Following a two year spell without dropping any new material, the Fins have returned with a fresh single, ‘Fooled’, which arrived on Helsinki’s Cocoa Music this April. Cut with a distinctly Scandinavian vibe, sprayed with snapping trap-style drums and buoyed by a reverberating horn arrangement, the tune is a brilliant pastiche that buzzes from beginning to end. Echoing chart-esque sentiments and a more mature approach, the track is also the first the ladies fashioned entirely by themselves. With work already underway on a much anticipated album, FMS caught up with Emma and Mia to get the lowdown on their journey, Finland’s blossoming music scene and a few bits in-between. Mahtava.

Before you shortened the band’s name to LCMDF you were known as Le Corps Mince De Francoise, which translates to ‘Françoise’s slim body’. What’s the story behind the name?

Emma: It’s quite a long story. We were just kids when we started out, I was 17 and Mia was 15. I got really into French language and I went to Brussels to take some lessons. On the course I had to pick a French name, so I chose Françoise, I don’t know why as it’s a super old lady name but it became my French alter-ego. It was also around about the time I got into thinking about irony and sarcasm, which is the base of our band and our lyrics. So then I thought “what are my two goals in life” as a 17 year old, in a self ironic manner – one was to be really skinny, and the other would be to be French. So the band name was a comment on that idea and that’s why we came up with the ‘skinny body of Françoise’.

You’ve been in the game since you were teenagers, what got you both into making music?

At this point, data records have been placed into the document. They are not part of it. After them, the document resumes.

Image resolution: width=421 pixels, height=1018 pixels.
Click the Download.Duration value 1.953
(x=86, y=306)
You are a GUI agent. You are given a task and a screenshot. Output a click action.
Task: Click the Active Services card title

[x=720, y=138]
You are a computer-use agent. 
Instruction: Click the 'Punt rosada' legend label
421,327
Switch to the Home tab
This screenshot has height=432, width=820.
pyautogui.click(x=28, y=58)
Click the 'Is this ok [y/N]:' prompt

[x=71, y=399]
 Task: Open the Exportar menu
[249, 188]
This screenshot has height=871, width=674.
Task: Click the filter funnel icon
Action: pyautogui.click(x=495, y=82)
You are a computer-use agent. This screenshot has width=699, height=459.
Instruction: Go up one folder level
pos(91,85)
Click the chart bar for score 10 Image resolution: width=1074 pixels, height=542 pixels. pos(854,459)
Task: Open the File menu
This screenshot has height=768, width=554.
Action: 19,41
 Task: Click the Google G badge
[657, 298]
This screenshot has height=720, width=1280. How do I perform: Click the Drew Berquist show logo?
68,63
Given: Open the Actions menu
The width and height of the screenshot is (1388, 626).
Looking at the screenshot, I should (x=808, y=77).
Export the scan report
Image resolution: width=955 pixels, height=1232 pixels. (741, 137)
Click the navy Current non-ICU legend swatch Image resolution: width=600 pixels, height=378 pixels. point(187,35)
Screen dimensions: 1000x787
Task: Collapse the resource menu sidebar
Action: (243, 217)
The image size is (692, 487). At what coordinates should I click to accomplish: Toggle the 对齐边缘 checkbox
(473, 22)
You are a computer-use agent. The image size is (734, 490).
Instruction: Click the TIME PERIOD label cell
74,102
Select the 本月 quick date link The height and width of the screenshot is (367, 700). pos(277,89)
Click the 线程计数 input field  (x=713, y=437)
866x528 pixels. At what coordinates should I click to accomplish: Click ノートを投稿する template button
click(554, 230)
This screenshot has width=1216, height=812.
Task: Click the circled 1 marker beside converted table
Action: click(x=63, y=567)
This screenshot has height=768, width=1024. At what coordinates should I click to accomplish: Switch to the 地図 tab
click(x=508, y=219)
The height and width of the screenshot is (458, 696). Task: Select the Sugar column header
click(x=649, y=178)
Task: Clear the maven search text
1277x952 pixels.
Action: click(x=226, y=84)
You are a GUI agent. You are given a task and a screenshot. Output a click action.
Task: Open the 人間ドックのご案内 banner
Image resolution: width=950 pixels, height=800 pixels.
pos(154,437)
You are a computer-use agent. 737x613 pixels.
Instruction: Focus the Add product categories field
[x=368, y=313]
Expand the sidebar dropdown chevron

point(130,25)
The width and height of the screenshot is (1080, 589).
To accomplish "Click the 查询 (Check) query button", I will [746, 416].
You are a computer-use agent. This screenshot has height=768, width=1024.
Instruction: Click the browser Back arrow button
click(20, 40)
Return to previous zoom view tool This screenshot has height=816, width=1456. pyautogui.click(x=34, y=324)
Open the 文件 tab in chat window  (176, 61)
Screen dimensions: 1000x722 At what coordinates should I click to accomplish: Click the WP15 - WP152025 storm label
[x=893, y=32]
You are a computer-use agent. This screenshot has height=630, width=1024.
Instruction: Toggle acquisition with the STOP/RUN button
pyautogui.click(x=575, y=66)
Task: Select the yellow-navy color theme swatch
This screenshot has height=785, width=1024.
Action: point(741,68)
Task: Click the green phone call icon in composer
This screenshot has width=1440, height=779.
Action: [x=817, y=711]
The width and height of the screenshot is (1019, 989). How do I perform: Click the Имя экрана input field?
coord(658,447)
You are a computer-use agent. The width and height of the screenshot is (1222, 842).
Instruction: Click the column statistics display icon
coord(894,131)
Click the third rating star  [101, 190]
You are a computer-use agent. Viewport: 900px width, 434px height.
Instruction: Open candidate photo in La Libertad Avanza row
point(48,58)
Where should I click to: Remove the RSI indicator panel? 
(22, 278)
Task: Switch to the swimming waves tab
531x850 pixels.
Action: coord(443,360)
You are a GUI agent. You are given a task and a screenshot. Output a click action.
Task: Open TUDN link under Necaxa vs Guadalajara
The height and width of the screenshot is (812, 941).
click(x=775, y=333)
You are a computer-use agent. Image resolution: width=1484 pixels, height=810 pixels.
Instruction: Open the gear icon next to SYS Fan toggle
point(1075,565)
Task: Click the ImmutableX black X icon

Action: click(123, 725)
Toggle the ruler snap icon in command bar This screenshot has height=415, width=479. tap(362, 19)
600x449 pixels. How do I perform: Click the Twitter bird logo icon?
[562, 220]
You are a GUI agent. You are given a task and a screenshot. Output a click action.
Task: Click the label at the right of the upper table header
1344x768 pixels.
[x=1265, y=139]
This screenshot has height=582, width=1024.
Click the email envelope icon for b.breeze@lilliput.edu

Emma: It was sort of a mistake in a sense. I was going through a phase, doing singer-songwriter stuff, and there were some dudes I thought were hot. I wondered “what’s the best way to connect with these dudes,” so I just uploaded a track with some garage-band drums on it, which soon became electropop. A festival picked up the track, the next thing we were playing there, which was followed by interest from a label; it just went on, like a snowball effect.

Which festival was that?

Mia: You know, I don’t even remember! We were both playing guitar, then one thing just started happening after another. Labels started coming in saying we were cool, things went crazy on the internet. Pretty quickly afterwards we began playing gigs, got on French TV and started a European tour. I guess we were one of the first examples of an internet band in Finland and of how fast things can happen, not over night, but in a few weeks.

Emma: But I feel like making music is a thing that we’d have done anyway. And also, I guess a lot of musicians start out their career so they can impress members of the opposite sex. One of our early tunes was actually called ‘I’m Only In It For The Hot Dudes’ – there was a lot of self irony in that though!

What’s the scene like in Helsinki?                              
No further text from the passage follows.